Con gran corazón, empujó a conejo hacia la última caja que estaba siendo levantada.

-Por favor, por favor- rezaba mapache.

Conejo logró aferrarse a la base de la última de las cajas y allí se quedó, despidiéndose de su gran amigo.

— o —

En la casa, un niño estaba triste.
-Naná, Naná- decía con la poca voz que tenía.

Su vista nublada, sus ánimos por el suelo. Sonrisa perdida.  Aquel más que un niño era un fantasma.
Desde que llegó a esa nueva casa estaba así. No quería hablar, no comía ni dormía. Tenía el pésame constante en su bello rostro. Mirarlo daba pena y cualquiera que sepa su historia lloraría.
Los adultos no sabían que hacer. Creían que llamaba a su mamá, pero no. Naná era otra cosa, algo distinto. Ni la televisión ni el chocolate ayudaban. Hacía días que estaba así y no mostraba mejorías. Necesitaban un milagro.
En ese instante alguien llamó a la puerta. Era la policía trayendo unas cajas con cosas del pequeño y de su familia, todo lo que habían podido rescatar. Los adultos se emocionaron, allí encontrarían la sonrisa del pequeño.
Las levaron hacia el niño y tiraron todo el contenido frente a él. Con paciencia le mostraron una a una cada cosa que había, pero el niño solamente negaba con la cabeza.
Ya no quedaba nada más por revisar y simplemente se dieron por vencidos.
Al volver a meter el contenido en la última de las cajas, el adulto la pateo sin querer, volteandola. El ruido fue fuerte, sumado al grito de molestia del mayor que inmediatamente pensó que había asustado al menor. Pero lo que pasó no lo esperaban.
El pequeño se levantó por primera vez desde que había llegado hace días a la casa y caminó con cierta dificultad para luego correr apresuradamente a la caja volcada.

-NANÁ, NANÁ- gritaba.

En la base de la caja, ahora visible por el golpe, un muñeco de un conejo colgaba por los un borde. El pequeño lo vio y fue por él.
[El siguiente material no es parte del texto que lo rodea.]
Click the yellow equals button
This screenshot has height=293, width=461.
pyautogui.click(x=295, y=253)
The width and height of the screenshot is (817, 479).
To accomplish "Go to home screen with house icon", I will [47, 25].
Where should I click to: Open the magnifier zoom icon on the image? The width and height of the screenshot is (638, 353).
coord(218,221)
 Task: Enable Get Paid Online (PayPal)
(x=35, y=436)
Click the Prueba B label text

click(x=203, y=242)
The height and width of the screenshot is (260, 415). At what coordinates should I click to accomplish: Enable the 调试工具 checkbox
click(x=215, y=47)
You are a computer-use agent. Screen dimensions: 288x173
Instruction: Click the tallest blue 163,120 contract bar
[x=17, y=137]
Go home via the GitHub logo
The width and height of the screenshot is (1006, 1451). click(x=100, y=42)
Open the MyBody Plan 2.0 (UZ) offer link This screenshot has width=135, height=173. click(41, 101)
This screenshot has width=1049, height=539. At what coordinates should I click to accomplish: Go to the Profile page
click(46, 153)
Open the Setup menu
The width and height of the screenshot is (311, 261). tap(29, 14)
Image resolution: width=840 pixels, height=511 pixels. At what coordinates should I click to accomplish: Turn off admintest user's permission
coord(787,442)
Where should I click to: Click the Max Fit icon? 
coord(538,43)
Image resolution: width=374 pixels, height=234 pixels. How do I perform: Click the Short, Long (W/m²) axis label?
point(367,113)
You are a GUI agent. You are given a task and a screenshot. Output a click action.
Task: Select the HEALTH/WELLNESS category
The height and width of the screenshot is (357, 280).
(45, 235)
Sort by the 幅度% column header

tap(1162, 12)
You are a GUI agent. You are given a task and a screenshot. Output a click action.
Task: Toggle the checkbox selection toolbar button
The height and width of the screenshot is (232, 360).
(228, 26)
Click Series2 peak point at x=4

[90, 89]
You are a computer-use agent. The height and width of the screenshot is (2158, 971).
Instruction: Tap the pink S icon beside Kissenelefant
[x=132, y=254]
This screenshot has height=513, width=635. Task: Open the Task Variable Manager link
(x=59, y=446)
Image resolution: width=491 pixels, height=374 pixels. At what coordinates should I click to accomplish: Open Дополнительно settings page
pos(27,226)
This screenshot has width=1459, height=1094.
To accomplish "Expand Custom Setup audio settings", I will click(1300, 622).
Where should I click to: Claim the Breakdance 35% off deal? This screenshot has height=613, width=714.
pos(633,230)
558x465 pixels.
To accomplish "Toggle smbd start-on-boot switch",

-NANÁ, NANÁ- ahora el grito era con llanto.

Llorando desconsoladamente, apretaba al muñeco entre sus brazos para mirarlo a la cara y volverlo a abrazar. Los adultos también lloraban y entendieron la importancia de aquel amigo.
El mote de Naná se lo había puesto él y aquel conejo que lo acompañó desde su nacimiento era el más valioso regalo de sus padres y el recuerdo vivo de ellos.

El pequeño niño abrazó a su conejo durante mucho tiempo, incontables horas hasta que los adultos vieron como le susurraba algo a la suave oreja del muñeco para luego quedarse profundamente dormido, ahora si, con una sonrisa en su rostro.